--- start of Supplied records ---

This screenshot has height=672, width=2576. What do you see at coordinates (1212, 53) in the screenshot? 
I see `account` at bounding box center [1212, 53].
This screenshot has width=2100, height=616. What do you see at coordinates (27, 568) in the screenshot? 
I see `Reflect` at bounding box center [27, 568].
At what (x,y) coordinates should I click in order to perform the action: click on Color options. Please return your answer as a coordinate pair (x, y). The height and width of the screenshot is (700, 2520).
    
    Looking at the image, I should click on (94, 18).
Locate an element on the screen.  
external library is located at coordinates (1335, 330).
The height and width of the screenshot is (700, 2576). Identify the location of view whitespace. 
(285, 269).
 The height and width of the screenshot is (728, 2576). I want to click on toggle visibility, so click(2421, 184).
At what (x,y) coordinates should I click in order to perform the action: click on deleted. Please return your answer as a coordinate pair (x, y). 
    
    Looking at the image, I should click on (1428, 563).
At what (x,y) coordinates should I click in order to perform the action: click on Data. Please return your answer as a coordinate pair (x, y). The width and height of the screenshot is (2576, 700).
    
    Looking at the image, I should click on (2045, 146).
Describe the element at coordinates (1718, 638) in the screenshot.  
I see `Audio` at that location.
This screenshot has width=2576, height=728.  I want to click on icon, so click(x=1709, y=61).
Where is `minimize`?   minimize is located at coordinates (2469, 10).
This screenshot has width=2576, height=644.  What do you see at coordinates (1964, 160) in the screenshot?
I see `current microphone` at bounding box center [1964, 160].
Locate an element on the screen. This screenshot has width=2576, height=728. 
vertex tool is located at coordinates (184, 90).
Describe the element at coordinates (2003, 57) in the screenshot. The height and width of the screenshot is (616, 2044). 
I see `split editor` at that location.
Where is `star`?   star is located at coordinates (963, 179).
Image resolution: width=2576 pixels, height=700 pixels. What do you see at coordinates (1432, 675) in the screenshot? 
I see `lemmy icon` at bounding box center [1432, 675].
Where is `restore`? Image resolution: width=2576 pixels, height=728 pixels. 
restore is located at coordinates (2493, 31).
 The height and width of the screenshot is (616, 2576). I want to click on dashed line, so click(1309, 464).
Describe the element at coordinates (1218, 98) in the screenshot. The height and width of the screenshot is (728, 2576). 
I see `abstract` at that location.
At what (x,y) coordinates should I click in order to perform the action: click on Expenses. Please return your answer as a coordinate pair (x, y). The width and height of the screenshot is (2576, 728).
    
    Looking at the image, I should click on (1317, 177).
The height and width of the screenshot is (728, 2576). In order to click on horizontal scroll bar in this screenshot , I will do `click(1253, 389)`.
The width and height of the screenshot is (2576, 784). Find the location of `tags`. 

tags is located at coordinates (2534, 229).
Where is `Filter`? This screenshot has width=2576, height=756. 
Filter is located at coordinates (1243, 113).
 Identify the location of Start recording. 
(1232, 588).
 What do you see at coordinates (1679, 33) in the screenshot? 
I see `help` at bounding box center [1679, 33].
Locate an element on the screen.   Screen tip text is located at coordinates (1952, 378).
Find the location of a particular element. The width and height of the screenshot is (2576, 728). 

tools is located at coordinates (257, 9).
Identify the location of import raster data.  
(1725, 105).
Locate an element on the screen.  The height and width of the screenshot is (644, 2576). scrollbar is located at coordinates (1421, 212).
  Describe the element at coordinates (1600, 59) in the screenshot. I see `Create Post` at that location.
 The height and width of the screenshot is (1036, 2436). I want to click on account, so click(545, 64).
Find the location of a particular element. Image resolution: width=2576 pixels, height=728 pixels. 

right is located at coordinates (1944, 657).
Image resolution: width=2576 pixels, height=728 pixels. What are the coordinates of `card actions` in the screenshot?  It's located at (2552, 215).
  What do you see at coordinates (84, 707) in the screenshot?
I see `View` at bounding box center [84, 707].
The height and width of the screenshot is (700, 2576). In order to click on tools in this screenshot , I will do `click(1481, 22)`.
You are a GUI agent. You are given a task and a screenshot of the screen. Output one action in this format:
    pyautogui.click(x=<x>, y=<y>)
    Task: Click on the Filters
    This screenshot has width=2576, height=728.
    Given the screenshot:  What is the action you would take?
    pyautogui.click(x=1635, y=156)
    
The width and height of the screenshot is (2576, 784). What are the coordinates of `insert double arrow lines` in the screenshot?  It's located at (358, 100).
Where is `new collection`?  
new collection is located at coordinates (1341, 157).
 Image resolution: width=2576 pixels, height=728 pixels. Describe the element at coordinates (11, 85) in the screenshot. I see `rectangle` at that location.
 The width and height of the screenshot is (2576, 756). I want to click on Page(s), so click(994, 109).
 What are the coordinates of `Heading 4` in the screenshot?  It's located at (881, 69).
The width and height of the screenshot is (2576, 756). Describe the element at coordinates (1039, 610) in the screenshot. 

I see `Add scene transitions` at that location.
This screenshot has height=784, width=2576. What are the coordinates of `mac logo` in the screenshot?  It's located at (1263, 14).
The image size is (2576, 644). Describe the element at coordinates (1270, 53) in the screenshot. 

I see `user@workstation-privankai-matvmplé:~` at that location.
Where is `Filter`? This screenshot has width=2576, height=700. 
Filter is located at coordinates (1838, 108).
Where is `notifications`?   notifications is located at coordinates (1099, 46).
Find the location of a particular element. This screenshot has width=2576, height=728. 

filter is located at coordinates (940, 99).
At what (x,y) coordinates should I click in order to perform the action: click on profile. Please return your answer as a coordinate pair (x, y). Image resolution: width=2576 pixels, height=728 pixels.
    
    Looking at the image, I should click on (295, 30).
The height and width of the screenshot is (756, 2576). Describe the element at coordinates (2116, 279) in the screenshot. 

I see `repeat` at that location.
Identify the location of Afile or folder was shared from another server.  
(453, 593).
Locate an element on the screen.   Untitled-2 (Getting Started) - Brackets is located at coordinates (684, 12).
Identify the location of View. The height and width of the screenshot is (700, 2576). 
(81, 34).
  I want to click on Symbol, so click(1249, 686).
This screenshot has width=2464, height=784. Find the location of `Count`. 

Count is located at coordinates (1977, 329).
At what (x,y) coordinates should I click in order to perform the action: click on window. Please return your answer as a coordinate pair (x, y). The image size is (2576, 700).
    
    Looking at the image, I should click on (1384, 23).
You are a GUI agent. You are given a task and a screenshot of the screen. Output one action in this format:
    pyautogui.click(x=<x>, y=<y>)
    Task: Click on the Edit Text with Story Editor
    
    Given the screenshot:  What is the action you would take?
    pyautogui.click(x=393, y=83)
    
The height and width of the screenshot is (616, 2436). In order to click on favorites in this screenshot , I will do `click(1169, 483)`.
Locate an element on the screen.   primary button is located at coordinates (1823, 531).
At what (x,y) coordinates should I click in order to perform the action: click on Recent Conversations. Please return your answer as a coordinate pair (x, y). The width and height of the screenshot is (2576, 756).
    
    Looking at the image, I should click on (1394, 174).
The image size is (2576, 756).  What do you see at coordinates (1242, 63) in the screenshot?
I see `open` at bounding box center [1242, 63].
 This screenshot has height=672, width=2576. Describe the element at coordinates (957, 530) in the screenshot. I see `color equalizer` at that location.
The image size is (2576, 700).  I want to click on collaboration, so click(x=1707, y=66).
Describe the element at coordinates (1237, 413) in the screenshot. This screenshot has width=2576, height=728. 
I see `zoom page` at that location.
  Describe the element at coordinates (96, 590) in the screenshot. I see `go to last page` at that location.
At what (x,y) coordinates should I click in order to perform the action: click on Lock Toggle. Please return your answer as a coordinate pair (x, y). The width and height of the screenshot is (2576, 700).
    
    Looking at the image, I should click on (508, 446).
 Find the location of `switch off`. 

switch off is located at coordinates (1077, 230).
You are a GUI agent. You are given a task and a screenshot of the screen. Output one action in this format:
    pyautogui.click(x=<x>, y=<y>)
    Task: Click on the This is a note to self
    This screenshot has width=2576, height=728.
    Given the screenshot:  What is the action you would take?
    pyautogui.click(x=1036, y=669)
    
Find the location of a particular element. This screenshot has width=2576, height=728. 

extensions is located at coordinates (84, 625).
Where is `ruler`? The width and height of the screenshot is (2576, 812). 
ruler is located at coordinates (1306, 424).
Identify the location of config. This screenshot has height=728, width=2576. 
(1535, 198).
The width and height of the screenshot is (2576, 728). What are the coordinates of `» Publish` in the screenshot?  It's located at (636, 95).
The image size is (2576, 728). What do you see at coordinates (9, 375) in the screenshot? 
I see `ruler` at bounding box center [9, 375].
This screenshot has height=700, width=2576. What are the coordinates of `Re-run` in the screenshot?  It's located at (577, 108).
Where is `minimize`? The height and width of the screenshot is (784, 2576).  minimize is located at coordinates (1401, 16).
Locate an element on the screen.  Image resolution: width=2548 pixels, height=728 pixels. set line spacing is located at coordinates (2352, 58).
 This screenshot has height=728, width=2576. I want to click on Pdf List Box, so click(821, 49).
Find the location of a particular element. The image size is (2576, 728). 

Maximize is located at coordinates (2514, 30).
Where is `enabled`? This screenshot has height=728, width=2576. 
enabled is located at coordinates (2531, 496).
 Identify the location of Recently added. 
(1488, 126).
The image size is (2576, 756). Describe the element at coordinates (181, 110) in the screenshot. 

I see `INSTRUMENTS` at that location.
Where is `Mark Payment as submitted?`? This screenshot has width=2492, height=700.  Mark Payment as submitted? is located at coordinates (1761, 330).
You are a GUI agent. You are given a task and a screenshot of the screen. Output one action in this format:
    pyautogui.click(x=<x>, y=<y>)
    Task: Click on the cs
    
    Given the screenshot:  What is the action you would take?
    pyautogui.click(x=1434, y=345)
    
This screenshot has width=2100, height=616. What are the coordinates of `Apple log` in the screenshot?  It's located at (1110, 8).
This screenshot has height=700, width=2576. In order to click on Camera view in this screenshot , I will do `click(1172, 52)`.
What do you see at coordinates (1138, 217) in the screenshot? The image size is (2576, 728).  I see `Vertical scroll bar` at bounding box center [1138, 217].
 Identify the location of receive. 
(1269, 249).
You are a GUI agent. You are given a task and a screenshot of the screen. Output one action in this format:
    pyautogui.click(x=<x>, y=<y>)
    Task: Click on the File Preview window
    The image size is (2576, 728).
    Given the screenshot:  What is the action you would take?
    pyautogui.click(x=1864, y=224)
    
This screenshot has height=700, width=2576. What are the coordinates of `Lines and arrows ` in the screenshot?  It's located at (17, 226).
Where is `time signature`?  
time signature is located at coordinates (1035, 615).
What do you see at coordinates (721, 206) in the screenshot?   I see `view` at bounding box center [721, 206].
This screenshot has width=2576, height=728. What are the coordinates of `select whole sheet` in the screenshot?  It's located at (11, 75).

--- end of Supplied records ---

** Stated task **
Copy the data above word for word, starting at the line that contains "Describe the element at coordinates (2003, 57)" and ending at the line that contains "tags is located at coordinates (2534, 229).".

** Exercise solution **
Describe the element at coordinates (2003, 57) in the screenshot. The height and width of the screenshot is (616, 2044). 
I see `split editor` at that location.
Where is `star`?   star is located at coordinates (963, 179).
Image resolution: width=2576 pixels, height=700 pixels. What do you see at coordinates (1432, 675) in the screenshot? 
I see `lemmy icon` at bounding box center [1432, 675].
Where is `restore`? Image resolution: width=2576 pixels, height=728 pixels. 
restore is located at coordinates (2493, 31).
 The height and width of the screenshot is (616, 2576). I want to click on dashed line, so click(1309, 464).
Describe the element at coordinates (1218, 98) in the screenshot. The height and width of the screenshot is (728, 2576). 
I see `abstract` at that location.
At what (x,y) coordinates should I click in order to perform the action: click on Expenses. Please return your answer as a coordinate pair (x, y). The width and height of the screenshot is (2576, 728).
    
    Looking at the image, I should click on (1317, 177).
The height and width of the screenshot is (728, 2576). In order to click on horizontal scroll bar in this screenshot , I will do `click(1253, 389)`.
The width and height of the screenshot is (2576, 784). Find the location of `tags`. 

tags is located at coordinates (2534, 229).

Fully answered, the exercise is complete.